● **Request**: Rewrite the records from the start through the line containing "Open Collaboration créative", changing every "icon" to "symbol" and leaving everything else as it is.

Records from a data source:
------------------------------------------------

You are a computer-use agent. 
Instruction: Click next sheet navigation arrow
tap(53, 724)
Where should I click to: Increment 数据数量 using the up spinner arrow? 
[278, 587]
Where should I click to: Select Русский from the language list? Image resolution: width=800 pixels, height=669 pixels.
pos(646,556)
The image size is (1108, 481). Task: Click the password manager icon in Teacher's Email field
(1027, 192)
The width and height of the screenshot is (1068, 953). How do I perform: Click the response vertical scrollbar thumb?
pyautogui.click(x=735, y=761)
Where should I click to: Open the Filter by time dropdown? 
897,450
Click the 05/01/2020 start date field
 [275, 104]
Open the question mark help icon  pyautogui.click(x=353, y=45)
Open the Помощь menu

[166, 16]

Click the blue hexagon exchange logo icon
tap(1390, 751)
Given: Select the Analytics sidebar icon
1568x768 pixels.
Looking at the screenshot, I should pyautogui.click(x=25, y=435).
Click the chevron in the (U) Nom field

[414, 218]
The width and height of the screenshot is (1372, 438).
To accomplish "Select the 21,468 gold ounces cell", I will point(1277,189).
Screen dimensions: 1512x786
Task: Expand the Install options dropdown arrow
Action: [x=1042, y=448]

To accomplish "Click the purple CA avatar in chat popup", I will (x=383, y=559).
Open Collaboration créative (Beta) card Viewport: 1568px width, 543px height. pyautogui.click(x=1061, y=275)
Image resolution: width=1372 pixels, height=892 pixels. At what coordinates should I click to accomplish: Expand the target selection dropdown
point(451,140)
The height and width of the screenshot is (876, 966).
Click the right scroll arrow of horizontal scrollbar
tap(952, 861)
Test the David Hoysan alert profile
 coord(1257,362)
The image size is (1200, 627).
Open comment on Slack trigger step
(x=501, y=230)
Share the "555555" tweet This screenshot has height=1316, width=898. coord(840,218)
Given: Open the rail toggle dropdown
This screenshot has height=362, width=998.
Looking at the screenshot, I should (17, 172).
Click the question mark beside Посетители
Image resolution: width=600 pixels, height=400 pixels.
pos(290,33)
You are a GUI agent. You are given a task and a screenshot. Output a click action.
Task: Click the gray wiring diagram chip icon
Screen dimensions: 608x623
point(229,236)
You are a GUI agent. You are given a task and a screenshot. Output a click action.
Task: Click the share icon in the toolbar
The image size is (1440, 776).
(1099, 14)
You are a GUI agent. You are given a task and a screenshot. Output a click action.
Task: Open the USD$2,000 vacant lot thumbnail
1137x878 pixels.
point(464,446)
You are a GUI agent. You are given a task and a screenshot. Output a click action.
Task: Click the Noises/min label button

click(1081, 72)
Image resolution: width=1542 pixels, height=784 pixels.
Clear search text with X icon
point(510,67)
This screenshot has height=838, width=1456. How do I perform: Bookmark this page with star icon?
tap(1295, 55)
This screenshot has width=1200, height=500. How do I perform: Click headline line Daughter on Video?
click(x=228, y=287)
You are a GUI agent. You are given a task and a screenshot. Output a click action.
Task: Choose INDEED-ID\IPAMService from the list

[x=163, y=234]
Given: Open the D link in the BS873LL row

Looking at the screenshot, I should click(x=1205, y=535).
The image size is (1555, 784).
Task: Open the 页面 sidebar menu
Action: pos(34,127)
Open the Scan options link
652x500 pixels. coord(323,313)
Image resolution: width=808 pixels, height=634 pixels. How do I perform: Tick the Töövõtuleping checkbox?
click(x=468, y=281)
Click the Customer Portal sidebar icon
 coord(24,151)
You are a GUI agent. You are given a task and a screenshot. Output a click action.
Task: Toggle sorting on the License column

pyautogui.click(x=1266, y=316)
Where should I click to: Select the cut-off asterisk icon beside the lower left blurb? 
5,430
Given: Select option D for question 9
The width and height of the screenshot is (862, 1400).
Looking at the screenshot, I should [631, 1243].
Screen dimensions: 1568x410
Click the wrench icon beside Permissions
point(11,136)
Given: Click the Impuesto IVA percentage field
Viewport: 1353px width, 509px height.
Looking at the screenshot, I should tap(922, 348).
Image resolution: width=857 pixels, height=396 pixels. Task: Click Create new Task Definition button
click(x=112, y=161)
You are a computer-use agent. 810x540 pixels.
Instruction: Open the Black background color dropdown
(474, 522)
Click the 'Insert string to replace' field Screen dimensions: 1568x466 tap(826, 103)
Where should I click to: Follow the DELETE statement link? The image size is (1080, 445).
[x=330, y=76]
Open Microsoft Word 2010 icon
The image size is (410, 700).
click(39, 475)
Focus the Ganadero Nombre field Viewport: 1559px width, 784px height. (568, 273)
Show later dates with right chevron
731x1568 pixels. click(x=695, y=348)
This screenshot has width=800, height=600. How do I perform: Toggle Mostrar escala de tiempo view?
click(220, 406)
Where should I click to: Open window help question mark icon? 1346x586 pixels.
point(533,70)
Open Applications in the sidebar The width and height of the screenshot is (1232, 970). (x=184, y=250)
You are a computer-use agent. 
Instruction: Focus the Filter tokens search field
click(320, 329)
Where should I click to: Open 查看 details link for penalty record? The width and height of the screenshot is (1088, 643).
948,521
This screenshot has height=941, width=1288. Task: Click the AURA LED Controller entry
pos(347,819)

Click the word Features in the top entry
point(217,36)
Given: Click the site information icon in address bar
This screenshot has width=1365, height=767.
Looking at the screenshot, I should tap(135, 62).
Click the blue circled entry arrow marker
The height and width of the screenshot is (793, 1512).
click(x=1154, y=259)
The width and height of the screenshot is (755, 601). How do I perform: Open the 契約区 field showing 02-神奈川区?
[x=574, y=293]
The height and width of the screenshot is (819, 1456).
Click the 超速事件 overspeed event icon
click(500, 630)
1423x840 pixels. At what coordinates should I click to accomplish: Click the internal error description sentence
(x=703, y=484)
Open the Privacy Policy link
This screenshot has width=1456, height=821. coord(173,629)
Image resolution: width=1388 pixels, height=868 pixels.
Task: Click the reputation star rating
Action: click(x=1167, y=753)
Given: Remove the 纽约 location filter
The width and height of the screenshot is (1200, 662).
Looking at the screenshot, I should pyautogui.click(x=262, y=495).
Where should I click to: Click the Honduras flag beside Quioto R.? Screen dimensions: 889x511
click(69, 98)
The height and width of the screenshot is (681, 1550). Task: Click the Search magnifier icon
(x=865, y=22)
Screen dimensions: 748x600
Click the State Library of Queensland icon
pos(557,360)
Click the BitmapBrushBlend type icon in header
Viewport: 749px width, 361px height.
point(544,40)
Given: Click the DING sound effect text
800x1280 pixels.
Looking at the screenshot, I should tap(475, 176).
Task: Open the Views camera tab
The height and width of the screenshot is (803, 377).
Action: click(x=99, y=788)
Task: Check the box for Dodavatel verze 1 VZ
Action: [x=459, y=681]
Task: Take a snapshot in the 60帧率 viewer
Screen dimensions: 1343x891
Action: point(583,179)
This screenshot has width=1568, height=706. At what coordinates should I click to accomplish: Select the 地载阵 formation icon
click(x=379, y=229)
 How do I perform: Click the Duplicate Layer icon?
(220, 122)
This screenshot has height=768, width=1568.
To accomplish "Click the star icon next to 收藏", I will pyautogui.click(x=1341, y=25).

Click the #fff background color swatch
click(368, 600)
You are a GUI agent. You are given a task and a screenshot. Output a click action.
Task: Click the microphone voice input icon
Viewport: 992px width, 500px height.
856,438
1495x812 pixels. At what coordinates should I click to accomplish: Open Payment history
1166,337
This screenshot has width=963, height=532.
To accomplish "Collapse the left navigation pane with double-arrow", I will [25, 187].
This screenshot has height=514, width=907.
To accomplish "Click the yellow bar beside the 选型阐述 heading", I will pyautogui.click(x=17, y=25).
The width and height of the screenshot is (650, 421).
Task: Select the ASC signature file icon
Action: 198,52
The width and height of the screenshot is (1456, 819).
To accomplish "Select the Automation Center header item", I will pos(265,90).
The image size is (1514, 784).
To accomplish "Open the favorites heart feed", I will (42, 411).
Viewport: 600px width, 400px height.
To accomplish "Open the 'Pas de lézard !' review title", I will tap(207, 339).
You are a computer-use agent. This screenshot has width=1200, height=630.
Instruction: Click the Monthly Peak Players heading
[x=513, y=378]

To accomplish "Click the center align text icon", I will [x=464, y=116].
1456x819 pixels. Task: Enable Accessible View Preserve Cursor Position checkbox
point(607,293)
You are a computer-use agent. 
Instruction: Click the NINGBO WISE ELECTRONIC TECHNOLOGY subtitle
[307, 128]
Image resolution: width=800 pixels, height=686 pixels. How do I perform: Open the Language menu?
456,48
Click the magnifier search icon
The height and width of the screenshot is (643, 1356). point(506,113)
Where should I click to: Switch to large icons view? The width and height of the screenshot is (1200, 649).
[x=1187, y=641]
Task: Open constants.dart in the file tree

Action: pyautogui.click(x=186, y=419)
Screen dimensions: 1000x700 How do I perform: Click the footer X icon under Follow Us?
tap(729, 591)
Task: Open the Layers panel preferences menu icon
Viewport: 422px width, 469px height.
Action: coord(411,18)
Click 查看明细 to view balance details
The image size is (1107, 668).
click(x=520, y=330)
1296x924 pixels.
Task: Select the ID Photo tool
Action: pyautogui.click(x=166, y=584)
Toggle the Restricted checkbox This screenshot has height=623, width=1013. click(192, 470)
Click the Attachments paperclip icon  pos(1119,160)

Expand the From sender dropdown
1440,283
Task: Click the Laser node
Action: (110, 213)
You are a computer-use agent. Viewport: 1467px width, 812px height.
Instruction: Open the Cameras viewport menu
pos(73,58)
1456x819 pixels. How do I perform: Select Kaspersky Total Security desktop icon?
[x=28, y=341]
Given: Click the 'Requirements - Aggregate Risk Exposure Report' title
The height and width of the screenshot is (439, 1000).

------------------------------------------------

● **Task output**:
You are a computer-use agent. 
Instruction: Click next sheet navigation arrow
tap(53, 724)
Where should I click to: Increment 数据数量 using the up spinner arrow? 
[278, 587]
Where should I click to: Select Русский from the language list? Image resolution: width=800 pixels, height=669 pixels.
pos(646,556)
The image size is (1108, 481). Task: Click the password manager symbol in Teacher's Email field
(1027, 192)
The width and height of the screenshot is (1068, 953). How do I perform: Click the response vertical scrollbar thumb?
pyautogui.click(x=735, y=761)
Where should I click to: Open the Filter by time dropdown? 
897,450
Click the 05/01/2020 start date field
 [275, 104]
Open the question mark help symbol  pyautogui.click(x=353, y=45)
Open the Помощь menu

[166, 16]

Click the blue hexagon exchange logo symbol
tap(1390, 751)
Given: Select the Analytics sidebar symbol
1568x768 pixels.
Looking at the screenshot, I should pyautogui.click(x=25, y=435).
Click the chevron in the (U) Nom field

[414, 218]
The width and height of the screenshot is (1372, 438).
To accomplish "Select the 21,468 gold ounces cell", I will point(1277,189).
Screen dimensions: 1512x786
Task: Expand the Install options dropdown arrow
Action: [x=1042, y=448]

To accomplish "Click the purple CA avatar in chat popup", I will (x=383, y=559).
Open Collaboration créative (Beta) card Viewport: 1568px width, 543px height. pyautogui.click(x=1061, y=275)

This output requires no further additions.